Scan the material that follows. Copy every line containing the word "Given".

-*-

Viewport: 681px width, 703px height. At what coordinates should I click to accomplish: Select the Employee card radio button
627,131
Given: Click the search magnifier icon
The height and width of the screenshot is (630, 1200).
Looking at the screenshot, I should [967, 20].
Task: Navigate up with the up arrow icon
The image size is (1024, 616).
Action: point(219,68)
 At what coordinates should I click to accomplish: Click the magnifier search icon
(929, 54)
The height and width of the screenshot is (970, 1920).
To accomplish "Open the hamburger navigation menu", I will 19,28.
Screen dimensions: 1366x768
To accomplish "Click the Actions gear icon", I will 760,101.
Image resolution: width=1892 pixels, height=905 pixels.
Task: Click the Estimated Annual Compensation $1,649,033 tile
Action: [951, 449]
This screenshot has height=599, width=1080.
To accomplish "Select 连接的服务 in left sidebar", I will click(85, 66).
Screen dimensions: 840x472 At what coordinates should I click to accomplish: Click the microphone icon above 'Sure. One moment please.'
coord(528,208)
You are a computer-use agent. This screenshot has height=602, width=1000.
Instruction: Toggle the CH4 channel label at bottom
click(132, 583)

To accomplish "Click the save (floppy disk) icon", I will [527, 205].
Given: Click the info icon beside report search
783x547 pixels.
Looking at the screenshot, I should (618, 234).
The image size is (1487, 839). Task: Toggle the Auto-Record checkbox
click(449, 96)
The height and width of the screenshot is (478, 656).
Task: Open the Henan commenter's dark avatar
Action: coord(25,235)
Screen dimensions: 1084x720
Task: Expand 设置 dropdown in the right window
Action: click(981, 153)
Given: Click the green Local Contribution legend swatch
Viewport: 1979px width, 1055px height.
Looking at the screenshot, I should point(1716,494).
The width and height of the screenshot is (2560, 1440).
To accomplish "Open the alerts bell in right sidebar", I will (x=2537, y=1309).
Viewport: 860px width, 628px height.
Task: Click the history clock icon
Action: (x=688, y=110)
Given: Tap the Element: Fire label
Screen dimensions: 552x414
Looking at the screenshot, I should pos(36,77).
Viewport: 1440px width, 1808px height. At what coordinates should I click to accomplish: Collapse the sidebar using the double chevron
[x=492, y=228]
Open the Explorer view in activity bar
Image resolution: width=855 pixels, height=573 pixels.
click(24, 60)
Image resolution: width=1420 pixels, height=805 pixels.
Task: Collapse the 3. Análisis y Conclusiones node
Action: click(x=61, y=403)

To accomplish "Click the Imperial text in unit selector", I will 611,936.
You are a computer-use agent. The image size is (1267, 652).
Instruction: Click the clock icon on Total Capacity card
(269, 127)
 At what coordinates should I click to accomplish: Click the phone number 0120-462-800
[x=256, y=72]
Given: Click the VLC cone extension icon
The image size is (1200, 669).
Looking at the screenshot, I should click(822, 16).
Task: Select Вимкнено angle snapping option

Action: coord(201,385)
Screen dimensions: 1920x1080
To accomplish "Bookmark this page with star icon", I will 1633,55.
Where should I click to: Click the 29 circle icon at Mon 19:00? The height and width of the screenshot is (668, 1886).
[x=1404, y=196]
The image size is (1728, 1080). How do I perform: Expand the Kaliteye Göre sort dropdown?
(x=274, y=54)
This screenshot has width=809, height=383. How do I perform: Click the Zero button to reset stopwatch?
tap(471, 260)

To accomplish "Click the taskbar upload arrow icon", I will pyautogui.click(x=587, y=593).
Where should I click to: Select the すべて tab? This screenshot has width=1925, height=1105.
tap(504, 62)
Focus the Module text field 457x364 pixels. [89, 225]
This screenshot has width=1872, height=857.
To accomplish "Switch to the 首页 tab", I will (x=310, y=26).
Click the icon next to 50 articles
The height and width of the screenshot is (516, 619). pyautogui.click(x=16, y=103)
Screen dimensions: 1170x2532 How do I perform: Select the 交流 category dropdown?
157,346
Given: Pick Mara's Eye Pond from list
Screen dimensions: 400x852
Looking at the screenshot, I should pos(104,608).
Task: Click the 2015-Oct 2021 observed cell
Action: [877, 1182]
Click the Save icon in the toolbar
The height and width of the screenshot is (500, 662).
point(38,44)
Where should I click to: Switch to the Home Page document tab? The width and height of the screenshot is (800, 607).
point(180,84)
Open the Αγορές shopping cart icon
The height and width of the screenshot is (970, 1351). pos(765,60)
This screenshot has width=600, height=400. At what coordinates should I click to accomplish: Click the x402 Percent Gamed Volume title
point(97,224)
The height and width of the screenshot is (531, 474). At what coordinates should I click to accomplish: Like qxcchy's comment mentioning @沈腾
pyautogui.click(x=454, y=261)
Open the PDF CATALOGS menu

-*-

→ Answer space:
Given: Click the search magnifier icon
Given: Click the info icon beside report search
Given: Click the green Local Contribution legend swatch
Given: Tap the Element: Fire label
Given: Click the VLC cone extension icon
Given: Pick Mara's Eye Pond from list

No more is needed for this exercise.